EXERCISE AIM
Substitute "check box" for "checkbox" in every one of these rows, keep everything else unchanged, and leave out the pictures.

--- BEGIN MATERIAL FOR THE TASK ---

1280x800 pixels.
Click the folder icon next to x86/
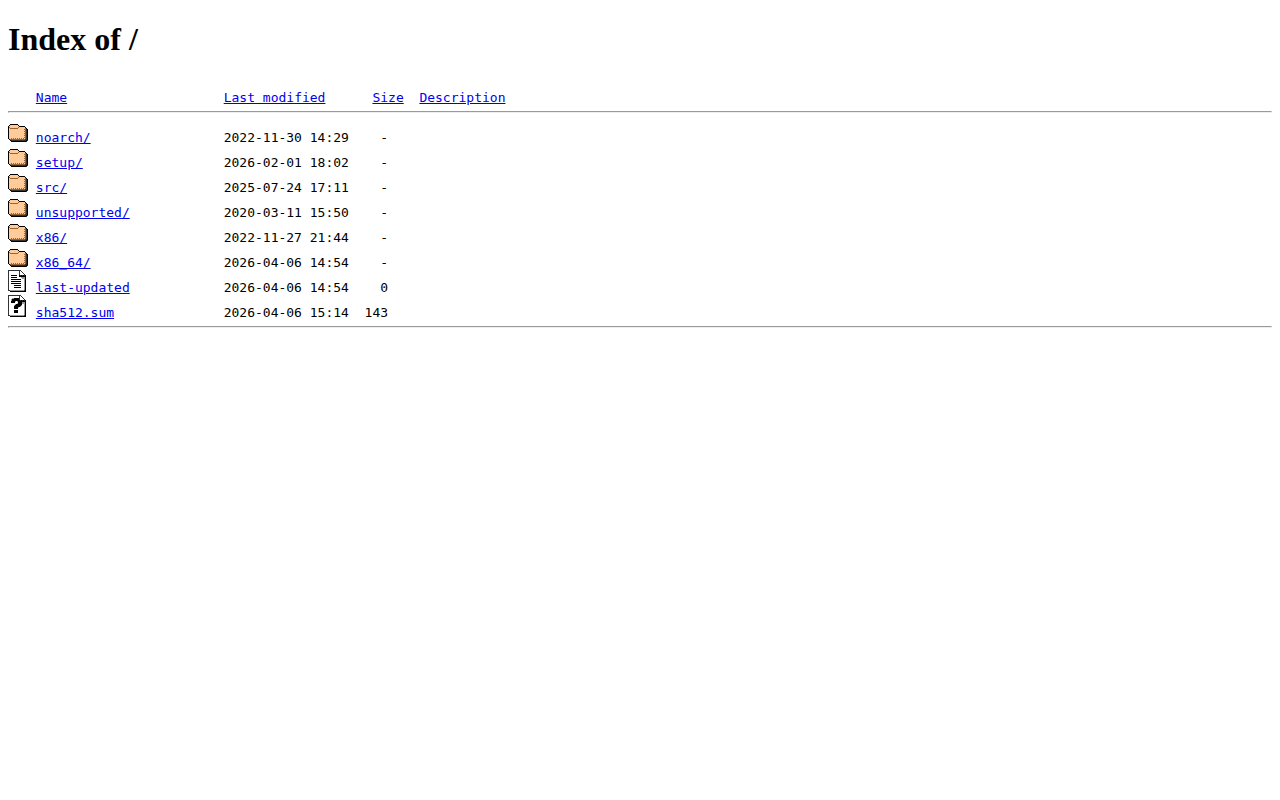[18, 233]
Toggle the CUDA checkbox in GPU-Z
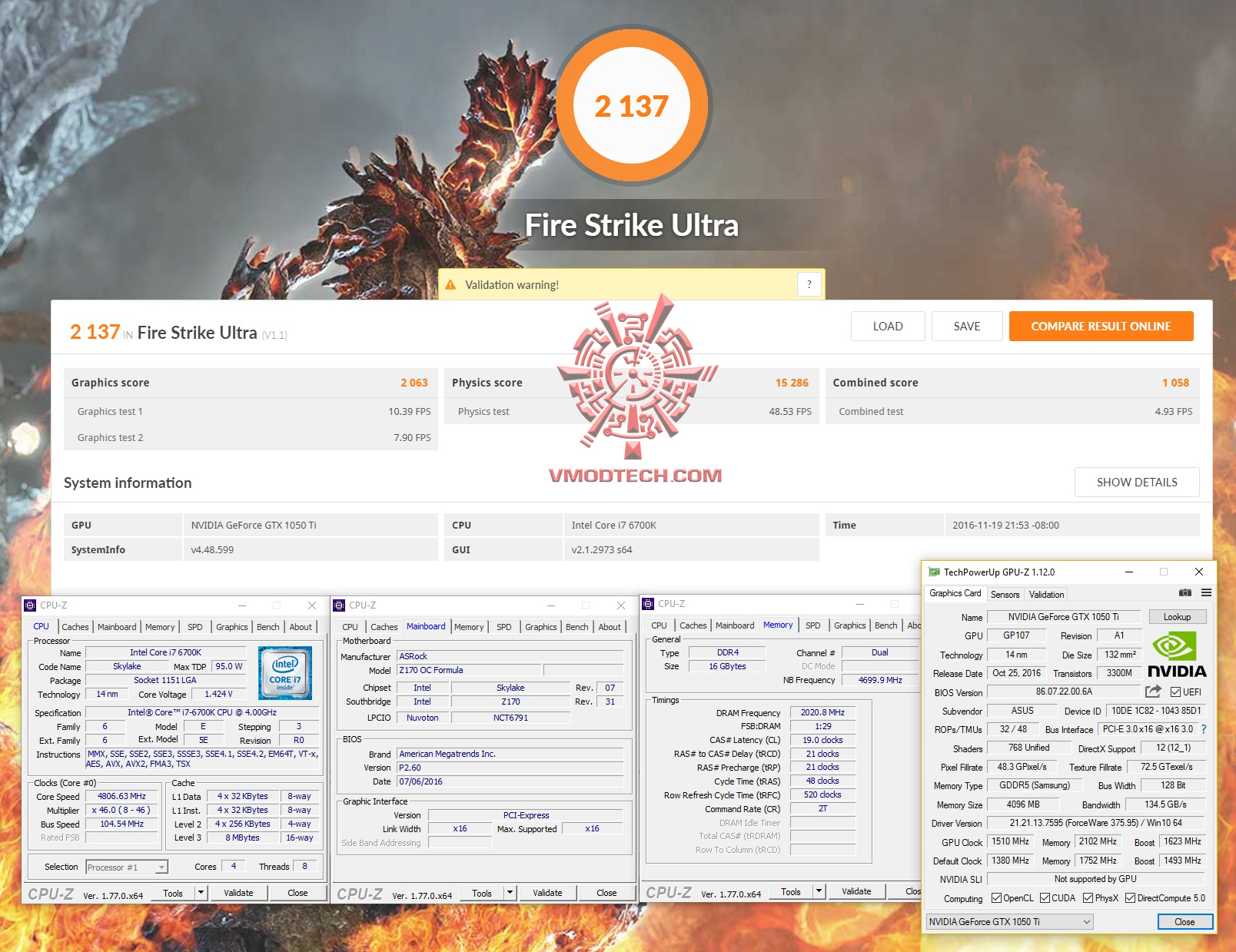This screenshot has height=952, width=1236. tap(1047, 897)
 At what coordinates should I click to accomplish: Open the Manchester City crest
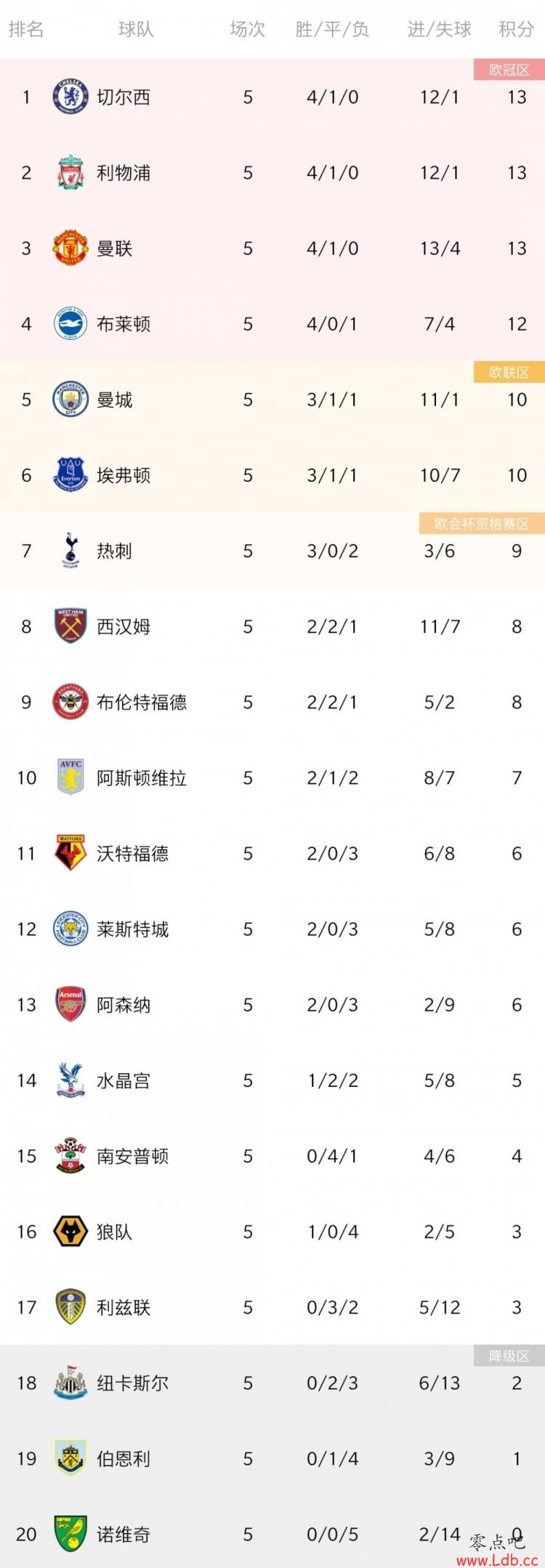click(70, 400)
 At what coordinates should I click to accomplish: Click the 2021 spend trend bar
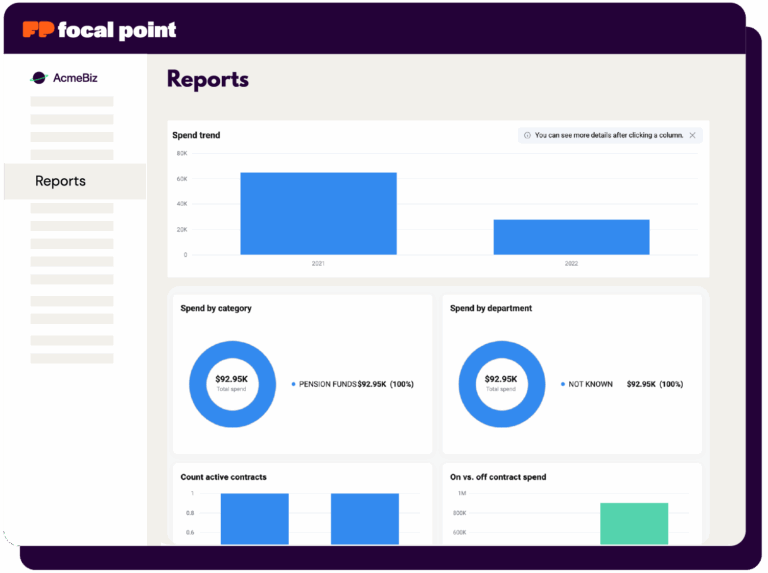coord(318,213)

--- END MATERIAL FOR THE TASK ---

OUTPUT FOR THIS EXERCISE
1280x800 pixels.
Click the folder icon next to x86/
[18, 233]
Toggle the CUDA check box in GPU-Z
This screenshot has height=952, width=1236. tap(1047, 897)
 At what coordinates should I click to accomplish: Open the Manchester City crest
click(70, 400)
 At what coordinates should I click to accomplish: Click the 2021 spend trend bar
coord(318,213)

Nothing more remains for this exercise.